Jumat, 22 Juni 2012

Cara Menyetok Tulisan di Blogspot 2


Sebagaimana janji saya kepada Anda kemarin. Hari ini, saya lanjutkan cara menyetok tulisan di blogspot. Ini dia caranya. 

Silaturahim ke rumah Pak Asep

Nah, ceritanya, sebulan yang lalu. Saya menyambung silaturahim ke rumah Pak Asep Haerulgani. Pengasuh Pondok pesantren Hypnotherapy Ciputat. Saya ke sana bersama rekan saya Mahmudi dan Guru Noeryanto. Pengasuh Pontren NLP Pasar Minggu. 

Setelah 3 jam mengantongi ilmu di kediaman Pak Asep. Kemudian, kami melanjutkan silaturahim ke istana As Leksana. Praktisi Hypnotherapy, juga seorang penulis buku. Dulu pernah menjadi wartawan. Bahkan, menjadi penulis tetap di salah satu pojok halaman detik.com 

Writing state

Diskusi di tempat tinggal As Leksana berawal dari pola sugesti Ericsonian, perilaku facebookers dalam hal like, hingga ke penulisan. Saya membuka pembicaraan dengan menyampaikan kebiasaan saya dalam hal menulis. Yakni, sebelum menuliskan catatan tertentu. Saya menyisati diri saya sejenak untuk masuk ke kondisi mood menulis. Atau saya sebut dengan “Writing state”. Kemudian saya bertanya, bagaimana dengan pengalaman beliau?

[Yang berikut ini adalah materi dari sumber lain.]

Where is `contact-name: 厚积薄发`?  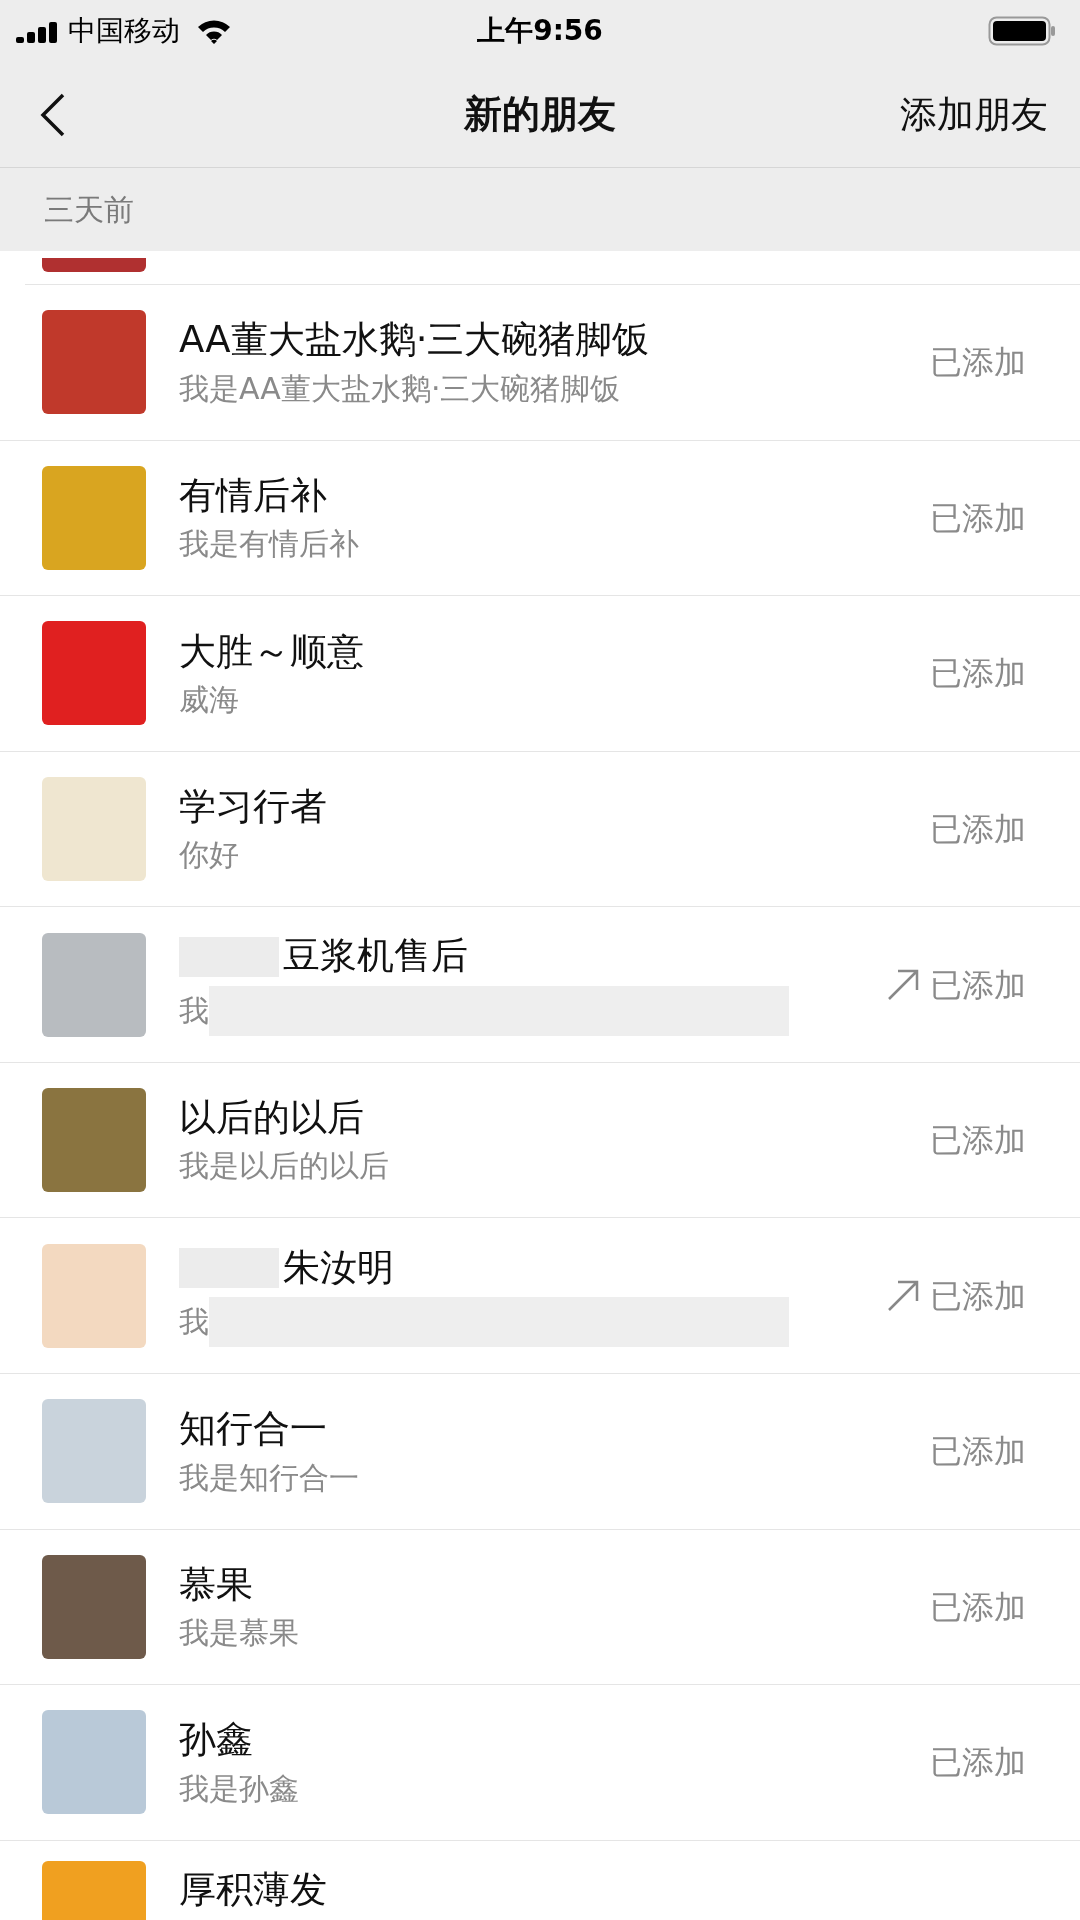 contact-name: 厚积薄发 is located at coordinates (253, 1890).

Ternyata, menurut beliau, hampir semua penulis memiliki “writing state”nya. Baik itu disadari atau tidak. Akan tetapi, pasti mempunyai ritual khusus. Entah berupa perilaku gerakan fisik, seperti mencari tempat dan waktu khusus. Atau non fisik, hanya berada di tatatanan pemikiran. Teman-teman pembelajar NLP menamainya—State of mind.

Saya lupa, bagaimana persisnya, pembicaraan menulis ini mengalir ke pembicaraan ngeblog. As Leksanan menceritakan, beliau mempunyai kebiasaan dalam memposting catatan berupa—menyiapkan artikel sebanyak 5 sampai 7 tema—kemudian baru memasukkan ke dalam blog. Caranya, memanfaatkan fasilitas fitur “jadwal”. Jadi, secara otomatis, tulisannya terposting satu catatan perharinya. Sehingga, tidak membuang waktu hanya untuk mengurusi postingan.

Dari pembicaraan inilah, saya baru mengetahui. Rupanya, kita bisa mengatur waktu publis entri terbaru. Dari hari, bulan, tahun hingga ke jamnya. 

Publis terjadwal

Pulang dari rumah Pak As Leksana. Keesokan harinya saya langsung mengamati dan mencoba fitur penjadwalan. Syukur, postingan saya berhasil sesuai jadwal yang saya mau. Semenjak itu pula, saya menyetok tulisan di blog, dan menetukan jadwal publish nya. Bahkan, ihwal sedang Anda baca ini. Postingan dari penjadwalan yang sudah saya set seminggu yang lalu.

Sungguh, fitur ini menyelamatkan saya dari peluangan waktu khusus, satu sampai dua jam untuk posting. Sehingga—mulai saat ini—saya hanya meluangkan waktu hari khusus untuk menulis catatan terbaru di blog. Kemudian, hari-hari selanjutnya—saya bisa mengalihkan waktu yang biasanya saya luangkan untuk setting catatan—ke waktu menulis pengalaman sehari-hari.  

Jadi, bagi Anda yang suka ngeblog, dan belum mengetahui hal ini. Barangkali mulai sekarang boleh mengubah pola Anda. Saya merasa sangat terbantu. Oleh karena itu, mari kita gunakan hak kita.